Making sure your conversational AI measures up
The quality of an AI solution has a material impact on an organisation’s ability to leverage it to achieve a return on investment (ROI). While recent generative AI platforms like ChatGPT have brought the power of AI to the fore, conversational AI has powered services like chatbots for years, bringing new experiences and efficiencies for businesses and customers alike.
When it comes to conversational AI, it is essential that the model being used has the ability to provide a personable user experience, or else customers may not respond as anticipated, impacting the investment outcomes.
Conversational AI has a lot to offer businesses. Although conversational AI can be a game changer in terms of automating personalised customer interactions, ensuring it is effective in its applications and outcomes can be challenging. That is why it is important to measure the quality of an AI model and the solution or service it is meant to support. However, assessing such quality involves several different factors, each of which needs to be weighed in varying degrees of priority.
Measuring for meaning
A natural language understanding (NLU) model, which is the basis of a conversational AI system, typically includes four key elements of measurement: accuracy, precision, recall and something called an “F1 score”(combining precision and recall), which is deemed a better measure.

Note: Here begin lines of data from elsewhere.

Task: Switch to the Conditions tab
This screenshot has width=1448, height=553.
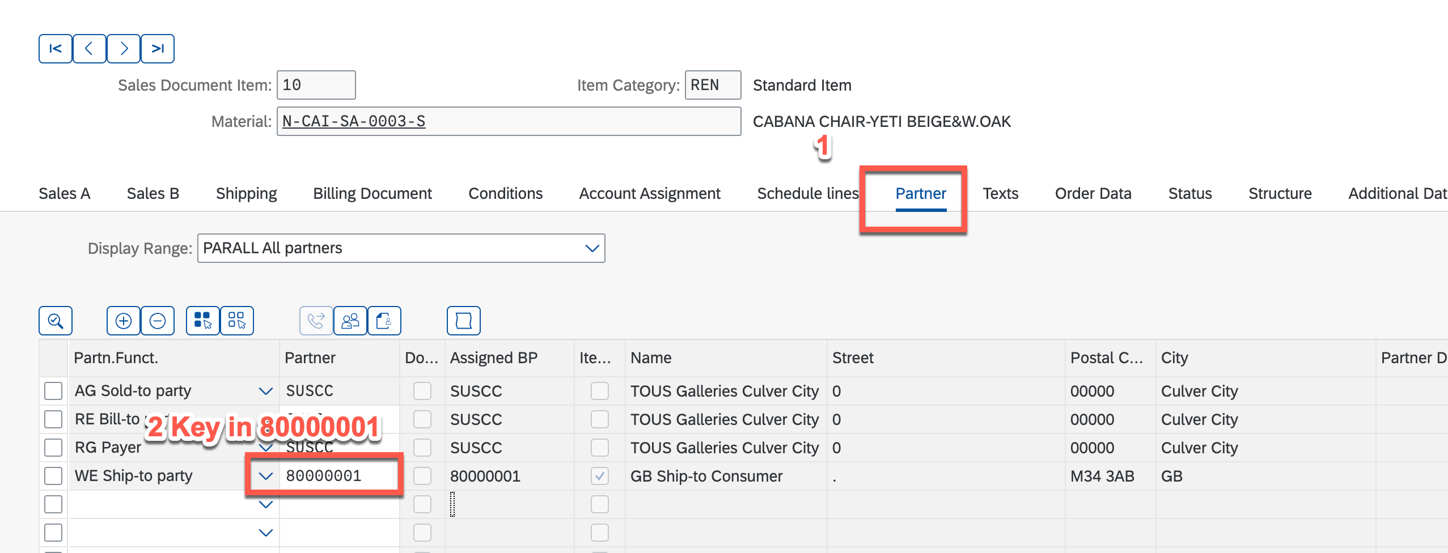Action: (505, 194)
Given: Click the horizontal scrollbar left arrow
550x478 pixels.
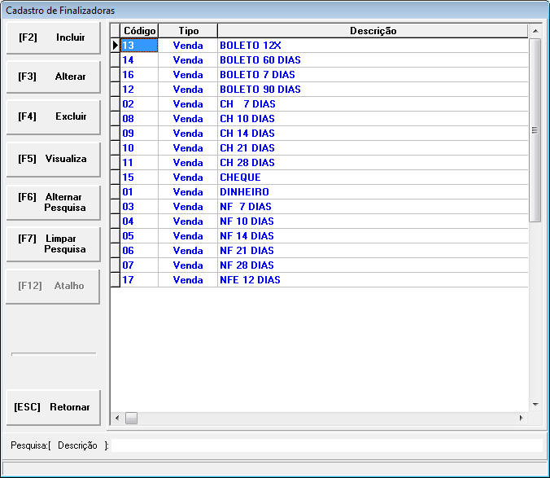Looking at the screenshot, I should coord(117,419).
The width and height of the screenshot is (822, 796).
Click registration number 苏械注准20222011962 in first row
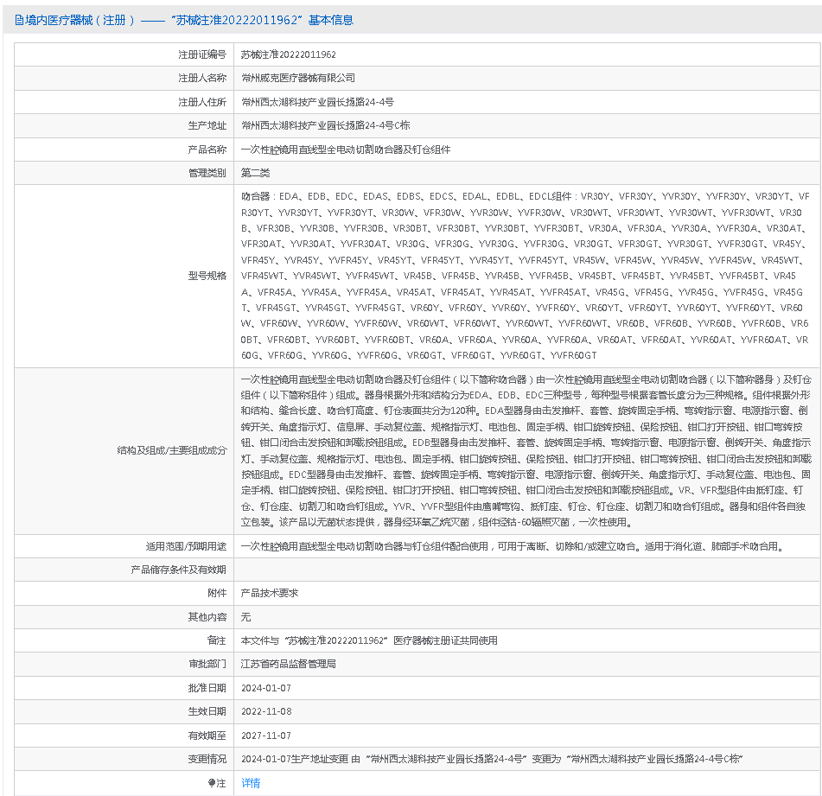coord(289,54)
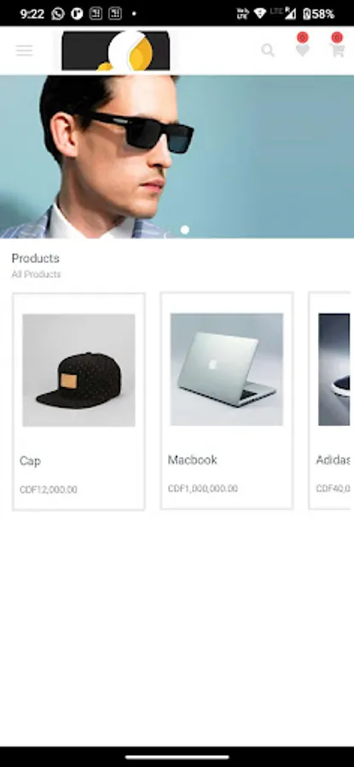The height and width of the screenshot is (767, 354).
Task: Click the Cap product title
Action: pos(31,461)
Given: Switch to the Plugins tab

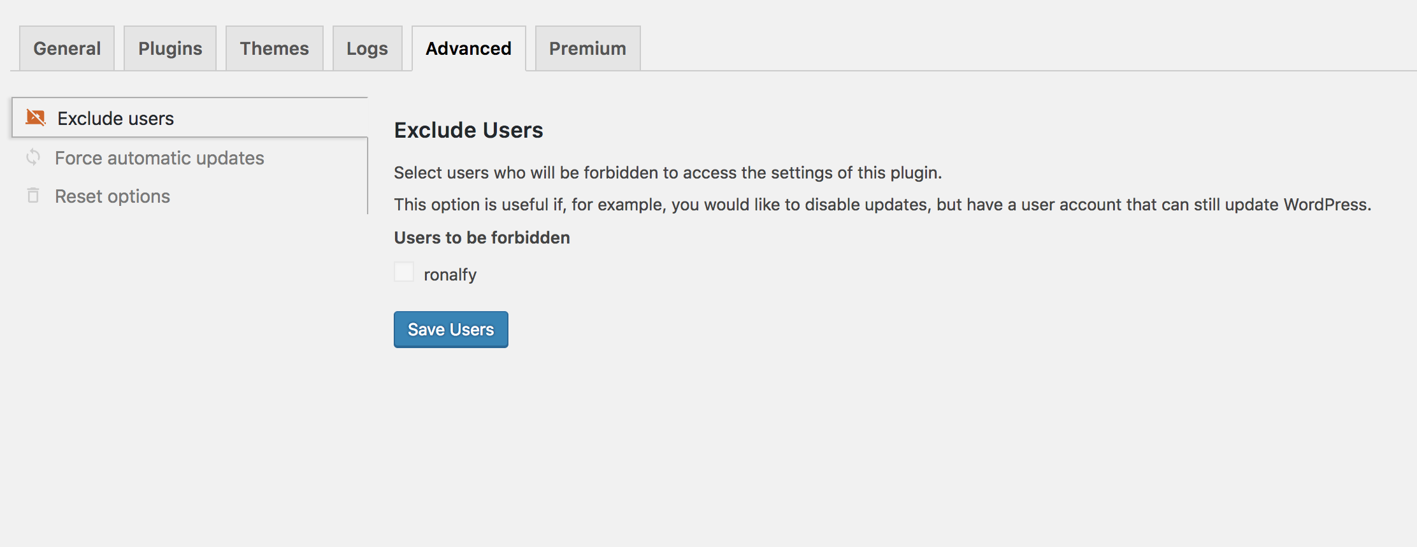Looking at the screenshot, I should (170, 48).
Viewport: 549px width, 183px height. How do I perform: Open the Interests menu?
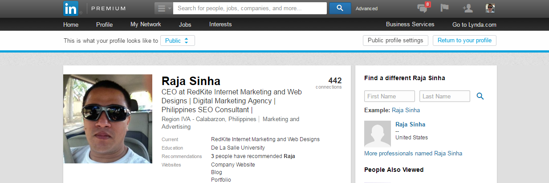pos(220,24)
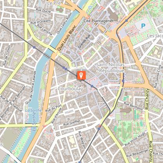Click the Le Pré district label
Image resolution: width=163 pixels, height=163 pixels.
[x=54, y=3]
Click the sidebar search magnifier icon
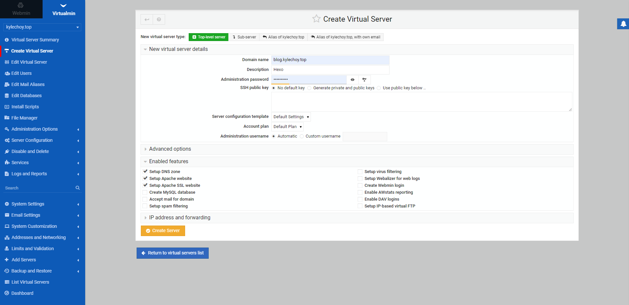The width and height of the screenshot is (629, 305). 78,188
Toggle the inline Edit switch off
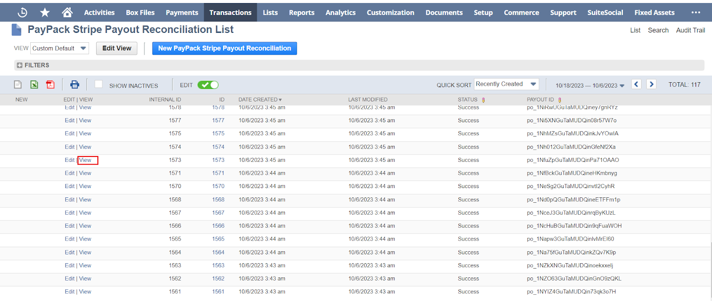Viewport: 712px width, 301px height. pos(208,85)
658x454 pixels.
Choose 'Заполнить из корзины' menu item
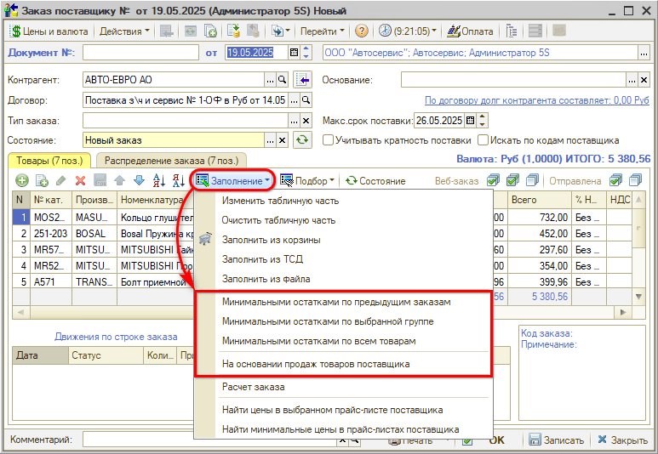point(271,240)
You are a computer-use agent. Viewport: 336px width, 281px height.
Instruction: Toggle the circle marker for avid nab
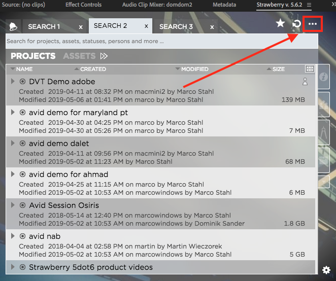(x=22, y=236)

Let’s start with accuracy. This relates to the number of correct overall predictions. The higher the number of correct predictions, the higher the accuracy rating. Precision, meanwhile, stems from the number of correct positive predictions.
At the same time, recall relates to how many of the positive cases the classifier correctly predicts over all the positive cases in the data — also known as sensitivity. And of course, the F1 score arises from the combined scores of the recall and precision ratings.
It should be noted that quality analysis usually has more to do with how well the AI model understands natural language rather than measuring how the conversational AI responds to what has been asked.
Dealing with bias
The quality of a conversational AI model often hinges on the data and quality of the data set used for training and testing. Biases arising from the data can lead to conversational AI services that may not be up to mark in terms of the quality measurement elements outlined above.
In some ways bias in AI is unavoidable. All data contains some kind of bias. What’s more critical, however, is not so much where bias exists in an AI model but whether an AI bot can recognise it and track it back to its source.
Usually, bias begins in the data used to train an AI model, so having access to, or owning, that data provides easy pathways to dealing with bias. For conversational AI, it’s best to use actual conversational data from the organisation’s customer base. On top of ensuring internal data is being used, analytics tools that enable users to assess whether there is bias in how the bot is responding are vital. A built-in feedback mechanism can also help capture any issues and provide direction when organisations have to make adjustments to a bot.
Training conversational AI
Generic natural language understanding AI models might be okay at understanding basic questions, but the real world is not generic. This is yet another reason why real-world data should be used for training AI models. One way to leverage internal real-world data is to conduct a ‘representative’ test set, which takes a snapshot of actual, anonymised customer comments. Since this type of test measures in-the-field performance, it is critical for maintaining quality over time.
Such tests come into play when a natural language understanding model predicts a customer’s intent, which it bases on a set of real-world comments — in many cases, these will consist of several different ways a customer asks a question about a particular subject. Implementing conversational AI technology with a tool that can extract intent and the comments that represent that respective intent from actual conversations, can provide a pathway to training a model to be more effective in answering customers’ questions.
Backing up bots with the human touch
As part of the AI training process, it’s important to remember that bots can be improved over time, post-deployment, with a feedback loop. To ensure an AI model can provide a quality outcome with an empathetic human touch, it’s a good idea to establish a ‘human-in-the-loop’ process.
Using an AI solution with a human-in-the-loop process helps to provide human oversight and control throughout the build, deploy, measure and optimise steps. Incorporating the human touch can be a critical component to the effectiveness of conversational AI implementations. Moreover, an AI solution that is easy to use, with built-in accelerators, analytics and connectors can also lead to a better outcome for conversational AI applications. Importantly, leveraging an AI solution that enables data transparency is key to training a model for optimal outcomes.
AI is no longer a black-box technology. Its inner workings are increasingly becoming available for all to see, use and apply for business use. However, getting it right is not always so simple. The simple act of measuring the quality of an AI bot and improving on it incrementally is key to helping businesses get the most out of their AI investments.